- **PROBLEM TO SOLVE**
Copy the lines from the start through the line containing "(x=483, y=749)", including that line.

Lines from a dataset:
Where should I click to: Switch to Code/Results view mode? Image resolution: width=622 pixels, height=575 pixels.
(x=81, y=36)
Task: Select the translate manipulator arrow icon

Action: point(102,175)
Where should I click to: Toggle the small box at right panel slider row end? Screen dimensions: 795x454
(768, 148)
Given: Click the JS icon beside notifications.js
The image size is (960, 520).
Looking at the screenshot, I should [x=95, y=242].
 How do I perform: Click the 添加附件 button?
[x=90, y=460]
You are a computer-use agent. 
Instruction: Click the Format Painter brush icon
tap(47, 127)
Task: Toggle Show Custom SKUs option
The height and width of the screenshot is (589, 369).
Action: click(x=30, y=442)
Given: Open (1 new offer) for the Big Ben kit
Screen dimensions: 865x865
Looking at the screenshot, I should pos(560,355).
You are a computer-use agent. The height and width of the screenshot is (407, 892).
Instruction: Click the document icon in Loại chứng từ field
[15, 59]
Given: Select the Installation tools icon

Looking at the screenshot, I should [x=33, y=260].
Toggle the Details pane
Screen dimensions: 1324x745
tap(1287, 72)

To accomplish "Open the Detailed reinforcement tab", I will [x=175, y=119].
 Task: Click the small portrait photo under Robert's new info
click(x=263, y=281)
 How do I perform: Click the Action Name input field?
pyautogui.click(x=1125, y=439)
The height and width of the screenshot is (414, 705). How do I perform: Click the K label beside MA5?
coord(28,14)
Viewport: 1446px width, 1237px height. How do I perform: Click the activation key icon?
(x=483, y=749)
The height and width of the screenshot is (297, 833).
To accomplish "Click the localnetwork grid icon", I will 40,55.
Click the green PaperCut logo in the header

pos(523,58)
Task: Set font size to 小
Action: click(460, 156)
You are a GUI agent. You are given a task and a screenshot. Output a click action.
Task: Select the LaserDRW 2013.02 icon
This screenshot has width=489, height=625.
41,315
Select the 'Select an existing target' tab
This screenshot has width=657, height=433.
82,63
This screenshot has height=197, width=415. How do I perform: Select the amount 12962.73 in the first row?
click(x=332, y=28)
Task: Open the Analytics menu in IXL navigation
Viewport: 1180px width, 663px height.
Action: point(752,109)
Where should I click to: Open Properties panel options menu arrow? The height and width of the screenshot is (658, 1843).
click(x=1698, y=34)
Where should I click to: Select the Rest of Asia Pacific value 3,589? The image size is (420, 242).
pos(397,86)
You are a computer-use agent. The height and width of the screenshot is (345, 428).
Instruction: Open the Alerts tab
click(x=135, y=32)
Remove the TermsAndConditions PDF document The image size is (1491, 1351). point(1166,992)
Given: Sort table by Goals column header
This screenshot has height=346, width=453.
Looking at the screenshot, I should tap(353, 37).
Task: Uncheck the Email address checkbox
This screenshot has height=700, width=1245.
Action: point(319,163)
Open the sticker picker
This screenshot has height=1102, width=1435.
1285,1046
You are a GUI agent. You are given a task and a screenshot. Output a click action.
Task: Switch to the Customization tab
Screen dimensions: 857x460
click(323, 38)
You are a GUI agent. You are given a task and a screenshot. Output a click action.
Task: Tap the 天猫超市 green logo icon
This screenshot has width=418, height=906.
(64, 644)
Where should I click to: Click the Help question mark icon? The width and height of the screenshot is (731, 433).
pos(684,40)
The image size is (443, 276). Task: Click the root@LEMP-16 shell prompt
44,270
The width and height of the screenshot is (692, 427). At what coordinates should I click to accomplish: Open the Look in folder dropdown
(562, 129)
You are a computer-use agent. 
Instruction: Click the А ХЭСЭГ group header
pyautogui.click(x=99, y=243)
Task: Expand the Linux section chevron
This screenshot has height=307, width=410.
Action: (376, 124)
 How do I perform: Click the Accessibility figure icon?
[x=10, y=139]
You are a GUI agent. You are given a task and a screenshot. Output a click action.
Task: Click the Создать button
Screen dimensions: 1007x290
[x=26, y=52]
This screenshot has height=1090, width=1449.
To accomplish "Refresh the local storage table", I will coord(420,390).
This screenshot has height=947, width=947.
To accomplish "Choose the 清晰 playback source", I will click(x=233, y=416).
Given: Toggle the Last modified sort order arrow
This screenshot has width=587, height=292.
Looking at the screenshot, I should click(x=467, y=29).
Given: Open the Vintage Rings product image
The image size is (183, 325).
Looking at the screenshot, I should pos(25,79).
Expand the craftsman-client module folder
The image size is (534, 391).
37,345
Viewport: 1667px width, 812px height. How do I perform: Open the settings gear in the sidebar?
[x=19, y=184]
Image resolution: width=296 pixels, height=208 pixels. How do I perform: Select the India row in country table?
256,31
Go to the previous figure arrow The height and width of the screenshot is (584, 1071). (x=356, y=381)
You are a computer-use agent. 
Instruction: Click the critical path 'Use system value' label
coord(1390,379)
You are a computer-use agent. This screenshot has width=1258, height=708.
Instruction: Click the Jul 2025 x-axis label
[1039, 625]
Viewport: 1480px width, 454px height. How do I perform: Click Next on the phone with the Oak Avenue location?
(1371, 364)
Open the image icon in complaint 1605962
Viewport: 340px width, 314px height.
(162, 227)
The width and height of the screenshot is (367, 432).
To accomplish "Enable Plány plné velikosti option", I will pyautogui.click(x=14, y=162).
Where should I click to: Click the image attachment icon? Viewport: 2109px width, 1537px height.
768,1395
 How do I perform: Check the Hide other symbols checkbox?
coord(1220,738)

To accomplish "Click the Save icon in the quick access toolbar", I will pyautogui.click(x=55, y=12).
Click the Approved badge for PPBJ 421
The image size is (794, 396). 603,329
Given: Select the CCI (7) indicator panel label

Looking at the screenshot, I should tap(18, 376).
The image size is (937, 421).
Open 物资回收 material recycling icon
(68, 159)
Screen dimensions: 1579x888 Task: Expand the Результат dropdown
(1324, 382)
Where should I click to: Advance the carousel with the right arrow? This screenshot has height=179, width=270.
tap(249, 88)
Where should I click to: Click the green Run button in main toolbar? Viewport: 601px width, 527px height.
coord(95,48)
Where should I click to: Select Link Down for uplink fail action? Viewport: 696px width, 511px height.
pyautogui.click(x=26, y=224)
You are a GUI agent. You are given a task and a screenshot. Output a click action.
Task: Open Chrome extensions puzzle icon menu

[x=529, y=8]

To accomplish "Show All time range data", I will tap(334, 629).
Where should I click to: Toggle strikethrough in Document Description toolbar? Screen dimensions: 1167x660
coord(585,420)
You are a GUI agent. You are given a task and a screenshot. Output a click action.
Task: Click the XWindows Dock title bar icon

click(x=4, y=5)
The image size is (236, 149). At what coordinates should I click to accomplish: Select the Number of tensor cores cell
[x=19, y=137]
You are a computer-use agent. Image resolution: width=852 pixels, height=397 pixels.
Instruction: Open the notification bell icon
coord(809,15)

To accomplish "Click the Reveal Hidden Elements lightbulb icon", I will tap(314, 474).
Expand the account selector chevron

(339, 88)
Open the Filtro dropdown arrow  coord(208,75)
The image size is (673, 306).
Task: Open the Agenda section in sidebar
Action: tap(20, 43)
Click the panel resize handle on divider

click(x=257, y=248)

- **FULL RESPONSE**
Where should I click to: Switch to Code/Results view mode? Image resolution: width=622 pixels, height=575 pixels.
(x=81, y=36)
Task: Select the translate manipulator arrow icon

Action: point(102,175)
Where should I click to: Toggle the small box at right panel slider row end? Screen dimensions: 795x454
(768, 148)
Given: Click the JS icon beside notifications.js
The image size is (960, 520).
Looking at the screenshot, I should [x=95, y=242].
 How do I perform: Click the 添加附件 button?
[x=90, y=460]
You are a computer-use agent. 
Instruction: Click the Format Painter brush icon
tap(47, 127)
Task: Toggle Show Custom SKUs option
The height and width of the screenshot is (589, 369).
Action: click(x=30, y=442)
Given: Open (1 new offer) for the Big Ben kit
Screen dimensions: 865x865
Looking at the screenshot, I should pos(560,355).
You are a computer-use agent. The height and width of the screenshot is (407, 892).
Instruction: Click the document icon in Loại chứng từ field
[15, 59]
Given: Select the Installation tools icon

Looking at the screenshot, I should [x=33, y=260].
Toggle the Details pane
Screen dimensions: 1324x745
tap(1287, 72)

To accomplish "Open the Detailed reinforcement tab", I will [x=175, y=119].
 Task: Click the small portrait photo under Robert's new info
click(x=263, y=281)
 How do I perform: Click the Action Name input field?
pyautogui.click(x=1125, y=439)
The height and width of the screenshot is (414, 705). How do I perform: Click the K label beside MA5?
coord(28,14)
Viewport: 1446px width, 1237px height. How do I perform: Click the activation key icon?
(x=483, y=749)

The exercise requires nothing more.